Bene, mi do il benvenuto da sola, provo a entrare nel mondo degli altri con il cosiddetto dialogo … ricordavo ai tempi della scuola le lezioni sulla semantica, sul significato e sul significante …
Ma l’oscuramento (che non chiamo black-out) che mi investe appena proferisco parola è senza condizioni … vittima della mia ignoranza provo a comprendere, mentre oggetti volanti mi piovono sulla testa … sono password al secolo parole d’ordine, sms, loghi, mms … paiono sigle di automobili, codici di avviamento postale, codici segreti di un mondo di automi …
Provo a mettermi in linea di galleggiamento perché penso sono io che non funziono, sono io che non capisco, sono io che sono antiquata … ma pare un dialogo tra sordi, dove i sordi non si sa chi siano in realtà, perché la sordità in questione non può essere salvata neanche da un apparecchio acustico … trattasi di una sordità irreversibile …
Fra apparenza e sostanza le parole, la sintassi del mio tempo, le sintesi di pensiero travalicano il vuoto del significato per il significante dove il gerundio è stato licenziato e il participio passato in disuso messo nel freezer o ancor peggio in discarica come elemento da smaltire …
Apro le mani e vedo la grammatica italiana urlare di dolore, chiedermi “fai qualcosa”, restituiscimi i miei verbi e le mie consecutio temporum … sopraffatta da tanta tristezza per sua maestà, la grammatica e la sintassi italiana, provo a chiamare tutti i luminari viventi in fatto di salvataggio culturale, ma approdata sull’isola del nulla scopro di essere da sola a macinare parole e verbi che nessuno più vuole …
Mi dicono che ci sia stato un colpo di stato lessicale e che la lingua italiana sia stata rottamata da una vorace sequenza di sigle e abbreviazioni o breviazioni che si dica … utili a risparmiare tempo e denaro, pare che i conquistatori della nostra lingua siano anglosassoni che ogni qualvolta sentono un condizionale o un trapassato remoto ti multano per eccesso di lentezza …
Loro, gli anglosassoni, hanno risolto tutto con un genitivo “anglosassone” un modo per trovare il tempo di far cuocere il riso a cottura 20 minuti mentre parli del più e del meno farcendo la tua conversazione di genitivi extracomunitari …

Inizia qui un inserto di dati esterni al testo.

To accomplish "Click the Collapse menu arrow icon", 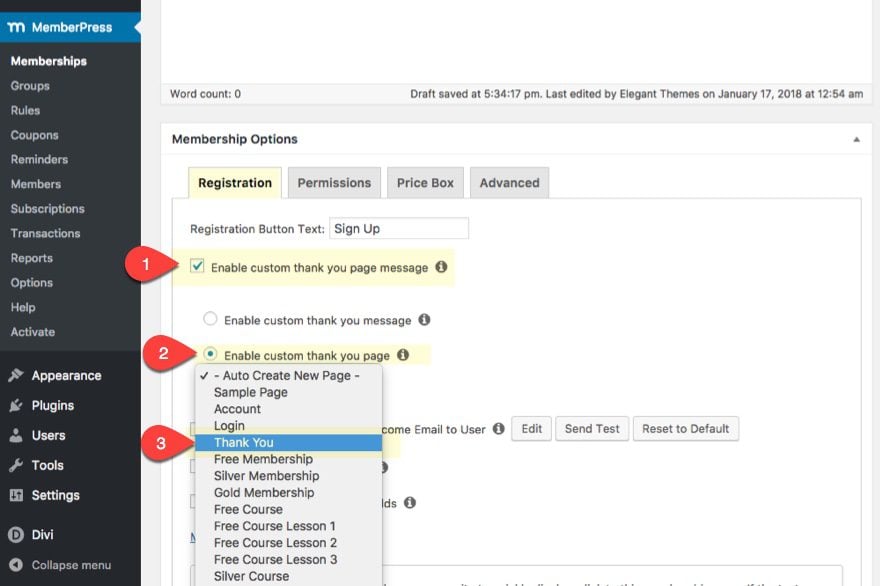I will click(x=16, y=565).
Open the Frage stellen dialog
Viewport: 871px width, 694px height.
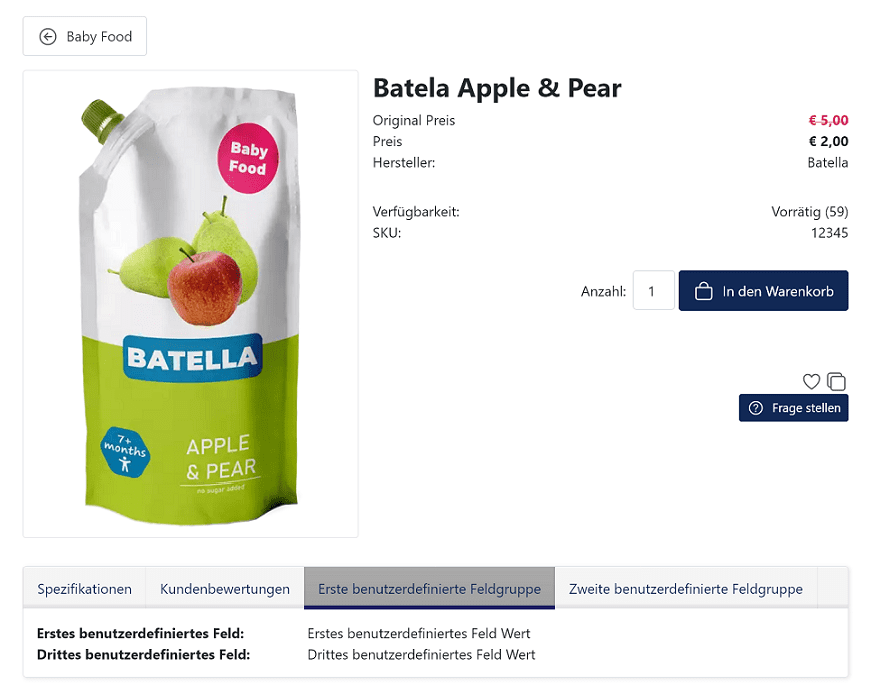click(793, 408)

Sola sull’isola del nulla, naufraga e orfana dei miei verbi antichi e delle mie consecutio temporum, rivolgo il mio sguardo al cielo, al lessico perduto di un mondo che per vivere ha bisogno di sintassi, pensiero e discorso, ma mi dicono che è tardi, che non c’è più tempo, che bisogna fare in fretta e che i minuti sono contati …
Nostalgica del lessico e della parola che delegata al ricordo costruisce la storia, sento il cellulare che squilla … non è il mio, l’ho buttato, ma di Dio che stufo di tanta ignoranza ha deciso di mettere ordine … era ora che venisse qualcuno a ridarmi il mio lessico perduto.
Verrà il giorno di perduta speranza e io riabbraccerò la mia lingua purgata da assonanze estranee perché la lingua di un popolo è la sua storia, è il sintagma del suo pensare e del suo divenire.
Il divenire del significato per il significante ritornerà ad occupare le menti e le bocche di coloro che per passione fanno della lingua il propulsore delle idee che non sono delle sigle automobilistiche tantomeno abbreviazioni, le idee sono il motore della storia e la storia di un paese, il mio paese, l’Italia può essere soltanto e primariamente raccontata in italiano, luogo di memoria autoctona come un vitigno delle Langhe o del Chianti che mai potrebbero diventare un genitivo anglosassone.